While I love this video—and, yes, Le Creuset is giving away ten of these awesome oval pots (yes, giving them away)—the video doesn’t show how succulent and delicious and simple these bean dishes are. Kate will be pissed that I’m desecrating her beloved cassoulet with American middle-of-the-week ease. Sorry, Kate (but not really). I got great Tarbais-style beans from Steve Sando of Ranch Gordo; these and a great pot are all you need. Sure, I’d love some moulard duck leg confit, but I don’t have it here! What I have is pork! And I love pork, and it’s delicious, and this dish adds up to just a few dollars a portion (even with Whole Foods meat!).

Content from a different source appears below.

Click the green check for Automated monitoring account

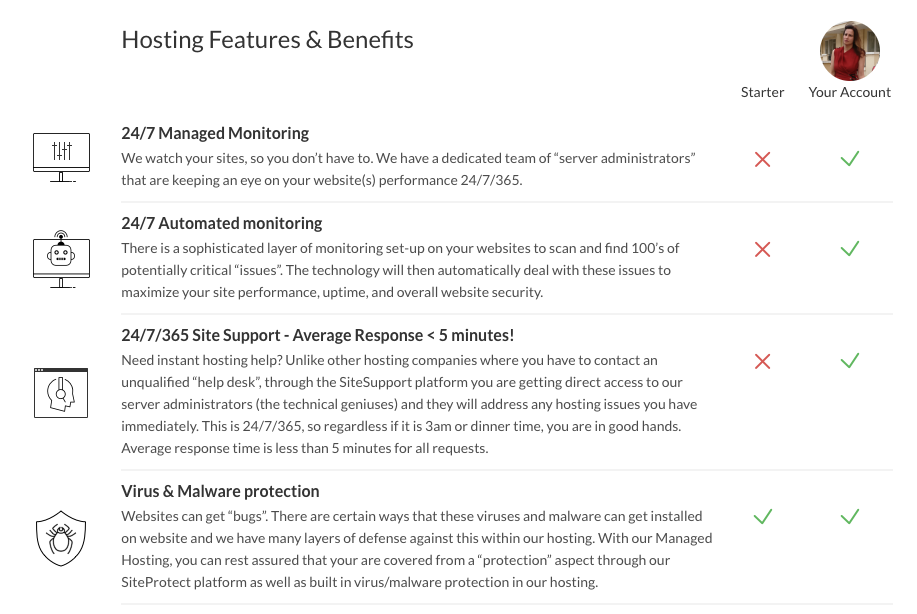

Easy cassoulet, American style: thick chunks of bacon started in water (to speed the fat-rendering), browned, then pork shoulder chunks seared in the bacon fat, the sausage likewise: put it all in the pot, cover with pre-soaked beans (plan ahead!), fill with water, add aromats, bring to a simmer on the stovetop and pop in the oven, season with salt and pepper at the end. If you do this a day or three ahead of time and just reheat for a dinner party, it will taste even better! Or make a big batch on Sunday while the Browns are losing, have half for dinner that night, and enjoy it again as a last-minute dinner on a busy Thursday night, or freeze it for up to a month.

Go to the Le Creuset site to win one of these pots, which are $$$! But worth every cent (especially if you win!), because they will outlive your kids’ kids.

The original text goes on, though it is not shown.